Further down hill, the valley is much narrower and where all the trucks are both rail lines are in tunnels (one on each side of the river). The narrow roadway initially driven meant that whenever there was a hold-up, before long the line of trucks waiting was over a mile or two. (Very few cars).

To help solve the problem, further down stream the road is being converted to a dual carriageway. This is also a great endeavor, and will require additional tunnels as it moves up the valley, but will make it a lot easier to travel up and down the road.
Construction of a dual carriageway further down the valley, a typical village lies behind the construction. As we went downstream the houses changed from mud brick, to fired brick, to tile faced.

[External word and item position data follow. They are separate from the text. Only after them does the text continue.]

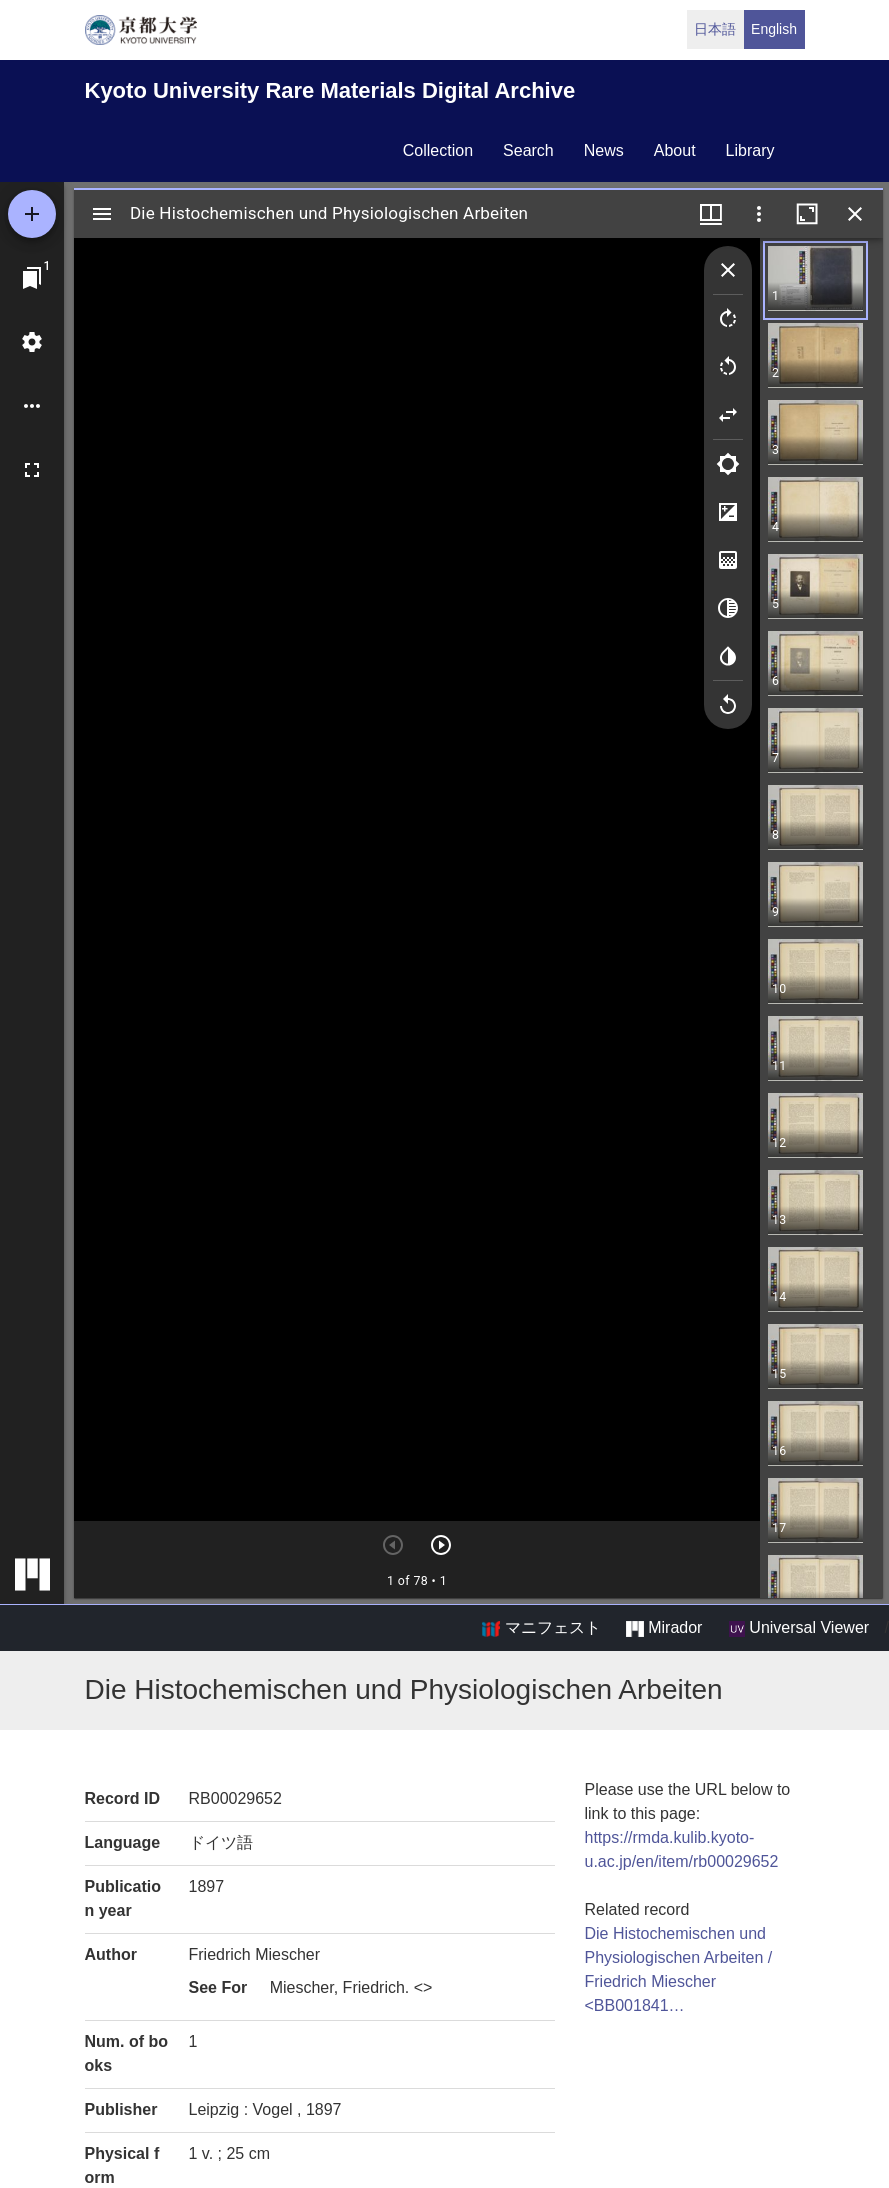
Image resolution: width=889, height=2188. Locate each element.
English (774, 29)
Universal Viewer (799, 1628)
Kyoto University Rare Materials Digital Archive (330, 90)
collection (438, 150)
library (750, 150)
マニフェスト (541, 1628)
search (528, 150)
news (604, 150)
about (675, 150)
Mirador (664, 1628)
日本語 (715, 29)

At the moment Qinghai is very popular in the summer, since temperatures at altitude rarely get above 70 with a good many sunny days. (As in many parts of the world they are also seeing record harvests). We were told that all hotels fill with domestic tourists in that time, and even last week we were thought very lucky to have been able to acquire train tickets.

The installation of the dual carriageway suggests that the Chinese Government anticipates that individual vehicles will become much more popular, and so roads must be provided to take the public, by car, where they want to go. In those circumstances, where the specific areas get quite remote quite quickly, it is easier to provide a road, than a rail line.

Providing fuel for those vehicles is going to require a significant volume of imports. Sales of cars in China have surged this year
auto sales have surged after the government offered subsidies to drivers in rural areas and cut retail taxes as part of a wider 4 trillion yuan ($585 billion) economic stimulus plan. The demand jump has caused GM to double its 2009 industrywide growth forecast. Combined with a 37 percent slump in U.S. auto sales because of the recession, the surge has made China the world’s largest auto market so far this year.

“Customers have to book in advance because there’s not enough stock of the bestselling cars,” said Guo Yong, information manager at Beijing Asia Games Village Automobile Exchange, which houses dealerships accounting for about 10 percent of Chinese car sales. “Fourth-quarter sales weren’t that good last year and most carmakers curbed production as they were pessimistic about sales this year.”
The Chinese Government would not be making these investments if they did not see the roads being used, and that is going to require a lot of fuel, which will be their next problem. (And this is not considering the arrival of foreign tourists, for which the country is already well prepared, even though, at present, numbers are down.)